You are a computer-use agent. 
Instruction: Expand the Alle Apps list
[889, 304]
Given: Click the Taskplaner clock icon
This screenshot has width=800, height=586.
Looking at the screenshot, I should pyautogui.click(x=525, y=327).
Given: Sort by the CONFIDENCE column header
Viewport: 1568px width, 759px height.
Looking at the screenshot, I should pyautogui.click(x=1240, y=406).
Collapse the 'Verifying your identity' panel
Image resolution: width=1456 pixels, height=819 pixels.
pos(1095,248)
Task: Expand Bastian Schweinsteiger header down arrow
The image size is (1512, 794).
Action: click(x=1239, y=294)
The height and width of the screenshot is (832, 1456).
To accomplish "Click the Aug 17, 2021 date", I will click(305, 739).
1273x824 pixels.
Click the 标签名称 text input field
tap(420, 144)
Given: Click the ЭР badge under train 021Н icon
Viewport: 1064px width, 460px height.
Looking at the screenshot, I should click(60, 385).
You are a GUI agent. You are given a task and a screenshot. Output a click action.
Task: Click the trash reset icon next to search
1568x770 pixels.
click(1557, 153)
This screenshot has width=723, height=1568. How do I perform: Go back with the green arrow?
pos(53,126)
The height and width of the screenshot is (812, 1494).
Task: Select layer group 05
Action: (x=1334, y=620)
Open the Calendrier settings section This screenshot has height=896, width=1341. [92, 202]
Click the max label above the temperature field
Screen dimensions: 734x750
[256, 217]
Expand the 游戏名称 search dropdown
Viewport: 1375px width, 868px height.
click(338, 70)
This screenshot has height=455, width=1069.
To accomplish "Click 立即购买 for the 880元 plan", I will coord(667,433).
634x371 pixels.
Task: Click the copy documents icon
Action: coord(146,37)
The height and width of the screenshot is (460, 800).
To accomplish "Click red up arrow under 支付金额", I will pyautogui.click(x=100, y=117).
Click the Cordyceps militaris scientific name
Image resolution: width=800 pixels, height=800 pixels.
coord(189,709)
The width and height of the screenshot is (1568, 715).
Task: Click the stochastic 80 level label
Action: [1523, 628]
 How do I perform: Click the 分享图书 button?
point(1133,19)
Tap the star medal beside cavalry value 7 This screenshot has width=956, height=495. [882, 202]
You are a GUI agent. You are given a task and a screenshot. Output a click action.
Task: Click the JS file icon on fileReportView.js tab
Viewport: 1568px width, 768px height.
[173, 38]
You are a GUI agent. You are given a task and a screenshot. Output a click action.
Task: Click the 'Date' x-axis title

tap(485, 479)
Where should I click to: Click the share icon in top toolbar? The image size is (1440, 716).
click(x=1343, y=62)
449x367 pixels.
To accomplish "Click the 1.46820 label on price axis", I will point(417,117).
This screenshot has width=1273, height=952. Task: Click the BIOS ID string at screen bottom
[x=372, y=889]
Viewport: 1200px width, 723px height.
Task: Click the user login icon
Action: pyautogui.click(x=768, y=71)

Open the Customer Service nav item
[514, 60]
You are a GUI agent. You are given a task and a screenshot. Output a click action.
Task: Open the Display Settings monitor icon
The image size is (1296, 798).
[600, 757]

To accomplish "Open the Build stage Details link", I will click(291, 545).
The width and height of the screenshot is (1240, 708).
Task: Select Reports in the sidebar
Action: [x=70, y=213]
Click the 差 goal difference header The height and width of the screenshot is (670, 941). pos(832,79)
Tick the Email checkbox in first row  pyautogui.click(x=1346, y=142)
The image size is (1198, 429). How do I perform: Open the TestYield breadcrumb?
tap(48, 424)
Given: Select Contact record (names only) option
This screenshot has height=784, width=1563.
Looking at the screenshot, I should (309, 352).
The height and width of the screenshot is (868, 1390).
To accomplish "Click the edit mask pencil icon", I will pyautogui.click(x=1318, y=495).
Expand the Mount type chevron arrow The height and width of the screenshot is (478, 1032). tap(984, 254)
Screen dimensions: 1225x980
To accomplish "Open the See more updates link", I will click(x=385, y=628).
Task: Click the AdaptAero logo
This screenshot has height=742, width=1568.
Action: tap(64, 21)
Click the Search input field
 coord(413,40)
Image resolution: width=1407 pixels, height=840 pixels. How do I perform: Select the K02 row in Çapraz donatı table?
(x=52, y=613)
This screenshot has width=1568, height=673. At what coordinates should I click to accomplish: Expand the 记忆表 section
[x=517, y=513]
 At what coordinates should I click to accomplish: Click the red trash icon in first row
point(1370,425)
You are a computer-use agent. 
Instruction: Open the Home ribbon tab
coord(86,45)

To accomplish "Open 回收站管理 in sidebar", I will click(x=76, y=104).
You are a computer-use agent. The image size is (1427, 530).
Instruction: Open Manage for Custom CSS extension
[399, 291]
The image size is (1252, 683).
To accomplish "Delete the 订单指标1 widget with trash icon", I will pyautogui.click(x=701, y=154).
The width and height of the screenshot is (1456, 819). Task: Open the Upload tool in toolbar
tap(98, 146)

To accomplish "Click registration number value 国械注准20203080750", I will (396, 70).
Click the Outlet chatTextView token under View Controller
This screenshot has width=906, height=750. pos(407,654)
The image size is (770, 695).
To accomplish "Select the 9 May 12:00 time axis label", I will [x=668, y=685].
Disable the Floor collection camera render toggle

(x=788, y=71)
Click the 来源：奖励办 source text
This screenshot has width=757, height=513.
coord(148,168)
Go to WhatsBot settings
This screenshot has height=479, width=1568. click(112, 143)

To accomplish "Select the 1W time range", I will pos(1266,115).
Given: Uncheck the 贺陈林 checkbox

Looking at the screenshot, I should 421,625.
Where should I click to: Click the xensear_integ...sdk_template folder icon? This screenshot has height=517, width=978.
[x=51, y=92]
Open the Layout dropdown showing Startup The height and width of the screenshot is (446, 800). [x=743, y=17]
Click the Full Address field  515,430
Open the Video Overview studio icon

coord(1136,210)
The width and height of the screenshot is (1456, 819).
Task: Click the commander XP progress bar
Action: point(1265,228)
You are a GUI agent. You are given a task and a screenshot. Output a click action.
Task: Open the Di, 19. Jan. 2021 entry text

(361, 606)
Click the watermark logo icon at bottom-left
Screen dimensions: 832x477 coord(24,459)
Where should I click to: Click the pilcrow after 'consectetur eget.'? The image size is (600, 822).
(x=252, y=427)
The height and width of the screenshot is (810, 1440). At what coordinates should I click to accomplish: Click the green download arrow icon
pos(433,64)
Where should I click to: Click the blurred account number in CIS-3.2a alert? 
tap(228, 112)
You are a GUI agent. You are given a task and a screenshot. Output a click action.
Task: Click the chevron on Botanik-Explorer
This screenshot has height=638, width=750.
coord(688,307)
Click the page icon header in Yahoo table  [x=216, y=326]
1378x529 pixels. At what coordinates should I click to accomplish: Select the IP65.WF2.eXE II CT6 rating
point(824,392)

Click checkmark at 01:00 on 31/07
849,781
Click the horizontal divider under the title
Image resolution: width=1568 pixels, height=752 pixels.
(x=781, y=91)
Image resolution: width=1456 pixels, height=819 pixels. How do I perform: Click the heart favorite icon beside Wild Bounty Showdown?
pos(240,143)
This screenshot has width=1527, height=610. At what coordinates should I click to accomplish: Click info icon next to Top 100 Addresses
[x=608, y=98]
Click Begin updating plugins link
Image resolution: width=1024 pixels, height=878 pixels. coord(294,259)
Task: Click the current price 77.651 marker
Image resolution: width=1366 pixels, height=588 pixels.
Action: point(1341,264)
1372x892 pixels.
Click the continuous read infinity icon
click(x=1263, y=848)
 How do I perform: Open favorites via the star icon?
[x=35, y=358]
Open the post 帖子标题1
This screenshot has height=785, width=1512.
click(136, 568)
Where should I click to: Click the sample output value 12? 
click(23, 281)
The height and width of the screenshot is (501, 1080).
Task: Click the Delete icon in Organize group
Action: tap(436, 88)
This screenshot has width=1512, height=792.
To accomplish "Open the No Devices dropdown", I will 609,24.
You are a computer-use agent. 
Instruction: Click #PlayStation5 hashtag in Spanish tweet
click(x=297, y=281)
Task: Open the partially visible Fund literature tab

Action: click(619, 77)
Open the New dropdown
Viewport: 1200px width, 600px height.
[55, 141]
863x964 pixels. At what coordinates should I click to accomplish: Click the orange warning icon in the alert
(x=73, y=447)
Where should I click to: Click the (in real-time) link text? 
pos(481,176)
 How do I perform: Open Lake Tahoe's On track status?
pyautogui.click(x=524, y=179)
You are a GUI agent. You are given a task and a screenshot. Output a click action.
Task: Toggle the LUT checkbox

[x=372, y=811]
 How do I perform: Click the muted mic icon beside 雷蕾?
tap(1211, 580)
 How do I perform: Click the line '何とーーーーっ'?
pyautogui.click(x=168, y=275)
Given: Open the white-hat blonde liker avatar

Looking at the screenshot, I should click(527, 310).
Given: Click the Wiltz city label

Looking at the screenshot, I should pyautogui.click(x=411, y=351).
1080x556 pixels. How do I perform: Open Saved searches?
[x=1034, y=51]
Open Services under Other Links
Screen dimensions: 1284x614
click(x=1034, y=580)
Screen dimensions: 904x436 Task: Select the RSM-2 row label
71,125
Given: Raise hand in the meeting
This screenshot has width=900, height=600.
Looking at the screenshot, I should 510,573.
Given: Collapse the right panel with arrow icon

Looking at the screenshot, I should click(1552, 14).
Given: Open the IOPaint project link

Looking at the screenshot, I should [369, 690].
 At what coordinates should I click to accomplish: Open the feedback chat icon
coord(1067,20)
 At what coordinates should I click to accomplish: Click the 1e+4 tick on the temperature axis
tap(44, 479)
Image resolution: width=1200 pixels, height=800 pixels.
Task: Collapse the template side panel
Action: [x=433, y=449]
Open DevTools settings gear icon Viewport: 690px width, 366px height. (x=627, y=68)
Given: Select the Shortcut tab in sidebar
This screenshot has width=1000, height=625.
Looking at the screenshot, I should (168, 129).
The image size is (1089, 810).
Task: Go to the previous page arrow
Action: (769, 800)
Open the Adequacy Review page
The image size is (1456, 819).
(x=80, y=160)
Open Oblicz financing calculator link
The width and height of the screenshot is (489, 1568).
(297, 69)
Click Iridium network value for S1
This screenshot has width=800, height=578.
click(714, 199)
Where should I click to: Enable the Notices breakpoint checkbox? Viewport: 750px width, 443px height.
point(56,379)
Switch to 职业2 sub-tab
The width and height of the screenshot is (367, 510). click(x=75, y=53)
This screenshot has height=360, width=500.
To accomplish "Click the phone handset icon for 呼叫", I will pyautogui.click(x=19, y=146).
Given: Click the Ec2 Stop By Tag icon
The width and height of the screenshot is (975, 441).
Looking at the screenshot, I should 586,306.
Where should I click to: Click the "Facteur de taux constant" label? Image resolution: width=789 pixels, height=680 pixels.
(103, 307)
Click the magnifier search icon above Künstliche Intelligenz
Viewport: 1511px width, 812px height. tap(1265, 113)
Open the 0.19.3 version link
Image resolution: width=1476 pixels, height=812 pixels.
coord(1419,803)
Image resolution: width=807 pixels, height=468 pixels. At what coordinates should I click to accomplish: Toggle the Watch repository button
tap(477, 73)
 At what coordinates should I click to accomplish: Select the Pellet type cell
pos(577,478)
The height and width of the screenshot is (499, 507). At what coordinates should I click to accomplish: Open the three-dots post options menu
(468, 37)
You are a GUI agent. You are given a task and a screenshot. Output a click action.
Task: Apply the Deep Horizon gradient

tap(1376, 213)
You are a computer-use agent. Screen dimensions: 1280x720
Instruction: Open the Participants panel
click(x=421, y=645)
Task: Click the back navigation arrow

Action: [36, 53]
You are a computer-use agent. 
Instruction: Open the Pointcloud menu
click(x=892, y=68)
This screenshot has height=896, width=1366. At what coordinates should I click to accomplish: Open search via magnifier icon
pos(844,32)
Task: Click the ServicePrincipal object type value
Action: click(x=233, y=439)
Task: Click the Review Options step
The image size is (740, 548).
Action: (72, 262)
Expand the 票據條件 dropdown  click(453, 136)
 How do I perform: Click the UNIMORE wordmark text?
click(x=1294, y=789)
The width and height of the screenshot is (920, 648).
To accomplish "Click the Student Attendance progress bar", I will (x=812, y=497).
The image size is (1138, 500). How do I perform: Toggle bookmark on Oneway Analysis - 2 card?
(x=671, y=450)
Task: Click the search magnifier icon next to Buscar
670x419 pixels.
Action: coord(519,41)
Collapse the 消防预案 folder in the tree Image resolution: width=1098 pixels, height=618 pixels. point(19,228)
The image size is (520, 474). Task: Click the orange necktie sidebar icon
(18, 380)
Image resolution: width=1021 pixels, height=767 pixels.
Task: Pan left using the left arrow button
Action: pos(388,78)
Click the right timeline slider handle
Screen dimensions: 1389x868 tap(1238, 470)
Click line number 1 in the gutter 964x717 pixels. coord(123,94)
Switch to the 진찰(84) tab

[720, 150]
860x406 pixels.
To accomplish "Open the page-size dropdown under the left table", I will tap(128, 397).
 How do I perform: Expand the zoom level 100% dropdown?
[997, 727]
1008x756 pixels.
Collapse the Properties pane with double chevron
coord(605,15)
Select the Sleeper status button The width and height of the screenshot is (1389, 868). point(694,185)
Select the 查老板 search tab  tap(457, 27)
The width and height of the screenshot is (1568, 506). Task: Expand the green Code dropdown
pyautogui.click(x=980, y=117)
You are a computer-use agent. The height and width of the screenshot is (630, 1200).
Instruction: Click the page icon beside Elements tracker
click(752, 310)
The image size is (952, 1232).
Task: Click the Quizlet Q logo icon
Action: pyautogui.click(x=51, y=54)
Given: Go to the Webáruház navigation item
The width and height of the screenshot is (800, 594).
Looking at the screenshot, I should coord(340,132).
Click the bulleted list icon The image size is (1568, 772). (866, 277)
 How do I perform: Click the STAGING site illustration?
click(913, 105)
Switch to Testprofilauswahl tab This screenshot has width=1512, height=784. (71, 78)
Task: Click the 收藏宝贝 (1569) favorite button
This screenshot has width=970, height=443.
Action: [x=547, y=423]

++++++++++++++++++++

The task: Please repeat the rows exactly, from the line with "Given: Raise hand in the meeting" to the line with "Open DevTools settings", both included.

Full solution:
Given: Raise hand in the meeting
This screenshot has width=900, height=600.
Looking at the screenshot, I should 510,573.
Given: Collapse the right panel with arrow icon

Looking at the screenshot, I should click(1552, 14).
Given: Open the IOPaint project link

Looking at the screenshot, I should [369, 690].
 At what coordinates should I click to accomplish: Open the feedback chat icon
coord(1067,20)
 At what coordinates should I click to accomplish: Click the 1e+4 tick on the temperature axis
tap(44, 479)
Image resolution: width=1200 pixels, height=800 pixels.
Task: Collapse the template side panel
Action: [x=433, y=449]
Open DevTools settings gear icon Viewport: 690px width, 366px height. (x=627, y=68)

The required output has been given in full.